##### INPUT MATERIAL
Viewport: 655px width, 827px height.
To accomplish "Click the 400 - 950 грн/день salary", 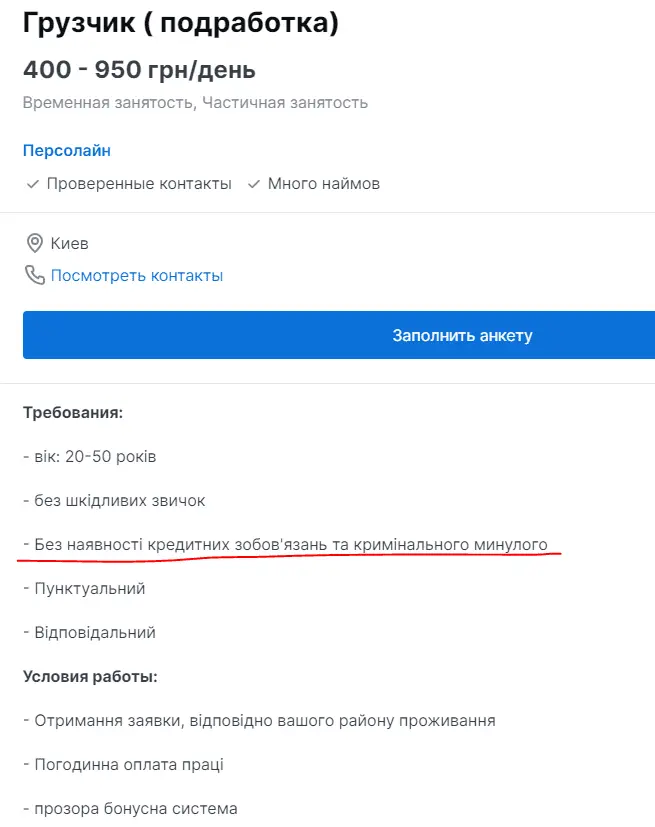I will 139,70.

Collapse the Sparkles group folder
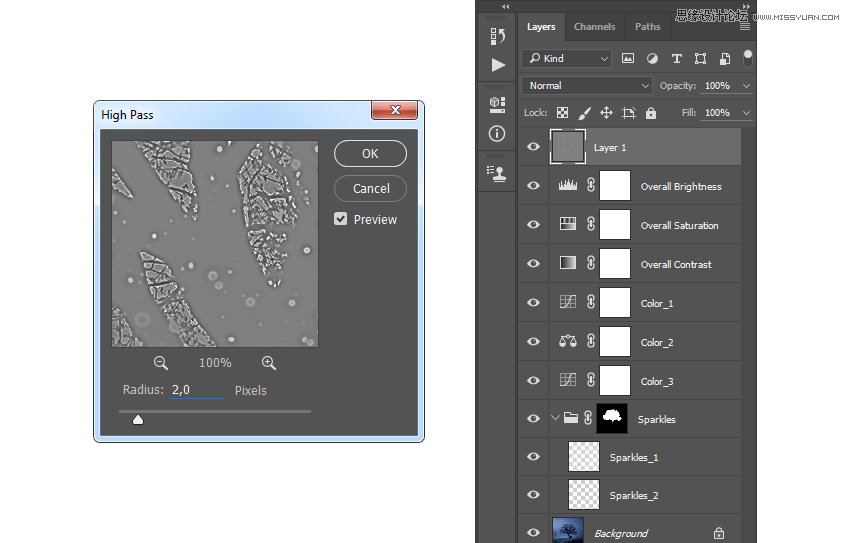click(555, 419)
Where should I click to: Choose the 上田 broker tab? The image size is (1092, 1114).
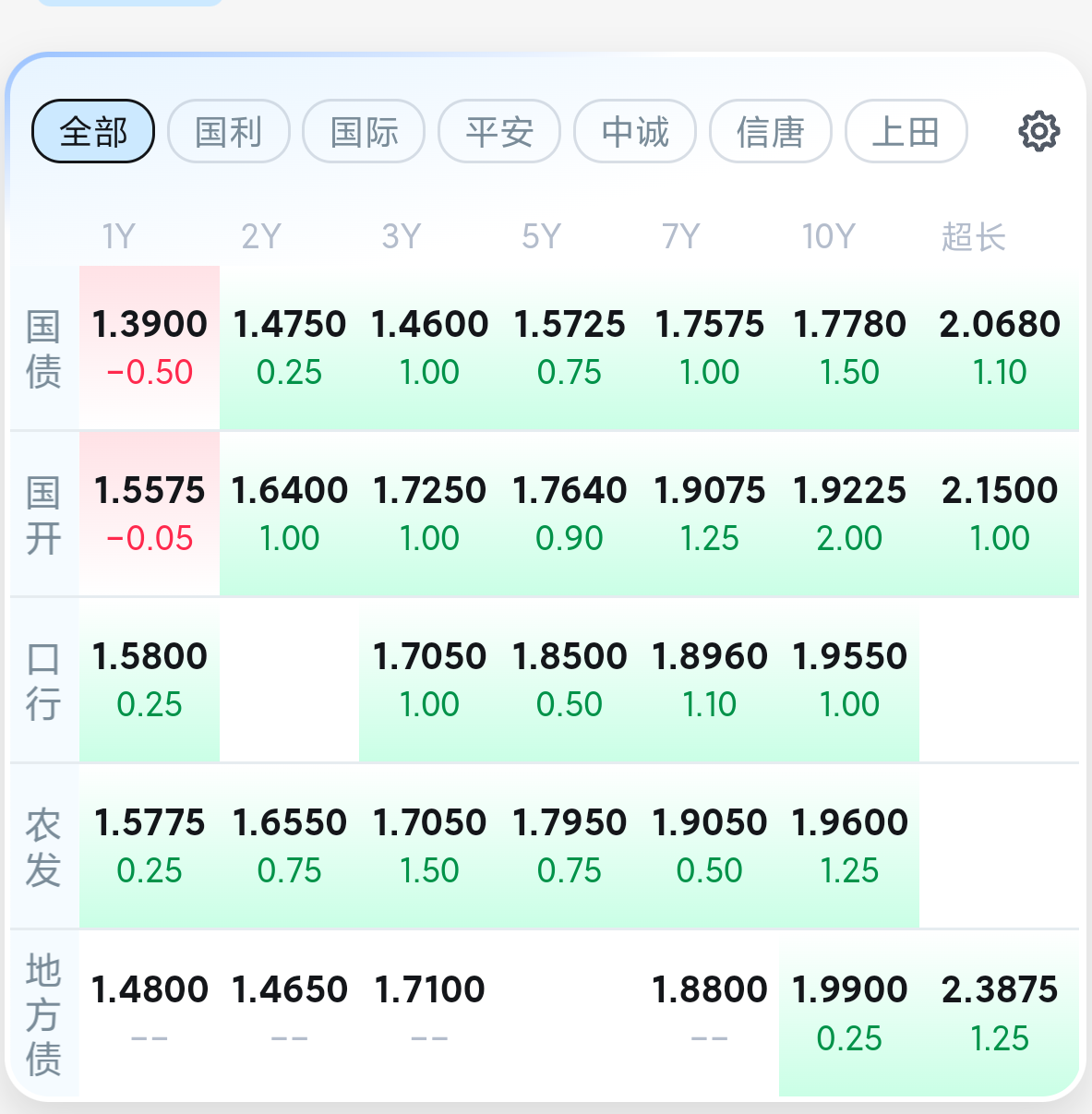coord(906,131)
##########
* **DIRECTIONS**: Produce an exact copy of the lines from the line with "Where should I" through the last line of the data above, both ends included. No pictures belong in it.

* **SOLUTION TO THE PROBLEM**:
Where should I click to: Choose the 上田 broker tab? The image size is (1092, 1114).
coord(906,131)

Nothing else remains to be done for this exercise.